= Spotting (dance technique) =

Type of dance technique

A dancer spotting towards the viewer while performing fouettés

Spotting is a technique used by dancers during the execution of various dance turns. The goal of spotting is to attain a constant orientation of the dancer's head and eyes, to the extent possible, in order to enhance the dancer's control and prevent dizziness.

As a dancer turns, spotting is performed by rotating the body and head at different rates. While the body rotates smoothly at a relatively constant speed, the head periodically rotates much faster and then stops, so as to fix the dancer's gaze on a single location (the spotting point, or simply the spot). Dancers will sometimes focus on an actual visual spot if one is available (e.g., a light or other object), but if no suitable object is available they will attempt to end each head rotation in a consistent orientation. The spotting point may be another dancer, in which case the spot may move.

==Usage==

Spotting is advantageous for dancers in several ways:
- it prevents dizziness by providing a fixed focus for the eyes,
- the fixed focus also helps the dancer control balance,
- it helps the dancer control the direction of travel during traveling turns such as chaînés and piqués.

Spotting technique is employed for many types of turns, including pirouettes and chaînés. It is deliberately avoided in some types of turns, however. For example, adagio turns — in which the aesthetics are intended to convey serenity and calm — would be disturbed by the abrupt head movements of spotting. Turns in adagio style include turns in arabesque or attitude positions.

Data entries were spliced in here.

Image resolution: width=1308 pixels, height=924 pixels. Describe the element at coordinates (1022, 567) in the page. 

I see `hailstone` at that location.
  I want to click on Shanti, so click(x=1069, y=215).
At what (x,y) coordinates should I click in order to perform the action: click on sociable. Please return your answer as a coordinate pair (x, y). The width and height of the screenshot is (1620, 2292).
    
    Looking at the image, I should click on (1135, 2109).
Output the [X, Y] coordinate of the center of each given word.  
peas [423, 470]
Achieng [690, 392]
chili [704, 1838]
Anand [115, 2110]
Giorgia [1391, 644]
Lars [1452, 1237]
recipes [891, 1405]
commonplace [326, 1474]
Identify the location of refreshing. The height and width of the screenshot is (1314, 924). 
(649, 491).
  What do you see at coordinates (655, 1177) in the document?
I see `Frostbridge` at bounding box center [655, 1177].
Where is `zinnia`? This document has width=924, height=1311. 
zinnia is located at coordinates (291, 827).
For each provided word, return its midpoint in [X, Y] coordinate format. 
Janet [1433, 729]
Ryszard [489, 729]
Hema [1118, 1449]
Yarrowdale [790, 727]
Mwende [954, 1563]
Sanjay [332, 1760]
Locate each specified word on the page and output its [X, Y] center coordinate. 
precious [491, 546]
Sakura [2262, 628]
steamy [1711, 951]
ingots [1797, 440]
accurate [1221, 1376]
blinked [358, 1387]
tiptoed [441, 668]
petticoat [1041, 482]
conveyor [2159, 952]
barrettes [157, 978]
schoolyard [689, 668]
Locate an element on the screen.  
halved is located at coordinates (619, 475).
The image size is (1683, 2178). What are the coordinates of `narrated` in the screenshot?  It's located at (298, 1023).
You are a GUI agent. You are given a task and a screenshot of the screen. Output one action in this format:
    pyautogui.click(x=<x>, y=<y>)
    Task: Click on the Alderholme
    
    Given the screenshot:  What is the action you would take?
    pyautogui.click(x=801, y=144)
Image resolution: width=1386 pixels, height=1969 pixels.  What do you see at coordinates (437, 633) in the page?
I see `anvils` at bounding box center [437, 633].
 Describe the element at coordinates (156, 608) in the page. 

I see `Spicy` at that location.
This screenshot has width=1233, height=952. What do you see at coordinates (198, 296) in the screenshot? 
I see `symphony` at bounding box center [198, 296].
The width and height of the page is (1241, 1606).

In some cases multiple spots may be used during a turn. For example, during a Salsa cross-body lead with inside turn, the lady spots away from her partner to control travel and then spots on her partner to control the stop of rotation.

===In video games===
An adaptation of spotting is used in first person video games to avoid simulation sickness caused by scenery changes that are uncorrelated with body movement. For example, a visible crosshair or targeting reticle is provided in Mirror's Edge as a spotting reference point.

==Dance notation==
In Labanotation, spotting is recorded as a face sign followed by the "spot hold" sign, which is a diamond shape (◊) with a dot in the center.